Is there a good tool for finding the best curve to fit my data?

#42
This is what I get, 1) including the zeroes (for which I had to give an error of 1), 2) without the zeroes, and in each case with fixed parameter N (should be the total of wins = 464) and with free N. BTW, this is ordinary least squares regression with iteration.
 

Attachments

Last edited:
#45
@Koen Van de moortel , that is the density for the normal distribution. Do you think that it fits the data well?

There are several data points in the upper tail where your density says that it would be essentially zero probability of having an observation. It did not fit the data well on post no 7. It did not fit well with truncated normal. I tried (the skewed distribution of) the gamma, the lognormal and the Weibull distribution. They did not fit well. The best fit, in my simple view, is the empirical distribution.

But what do I know? You are a physicist and I am just a statistician.
 
#47
@Koen Van de moortel , that is the density for the normal distribution. Do you think that it fits the data well?

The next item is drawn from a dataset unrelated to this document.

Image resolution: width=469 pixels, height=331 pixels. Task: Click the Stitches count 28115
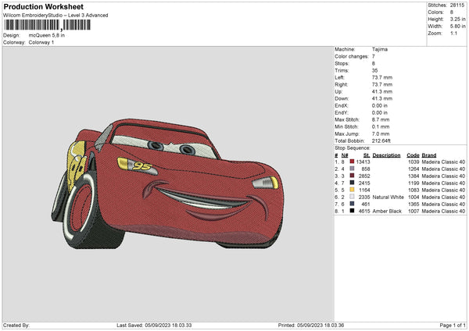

There are several data points in the upper tail where your density says that it would be essentially zero probability of having an observation. It did not fit the data well on post no 7. It did not fit well with truncated normal. I tried (the skewed distribution of) the gamma, the lognormal and the Weibull distribution. They did not fit well. The best fit, in my simple view, is the empirical distribution.

But what do I know? You are a physicist and I am just a statistician.
All I can say is that it fits a lot obviously better than the author's graph. I just wondered how that could be so strange, so I tried it myself. I'm not claiming to know if this has to be a normal distribution; that will not be an easy thing to calculate I guess, and as above mentioned, it might depend on the players tactique and skills.
And what on earth is "the" empirical distribution? One that fits all?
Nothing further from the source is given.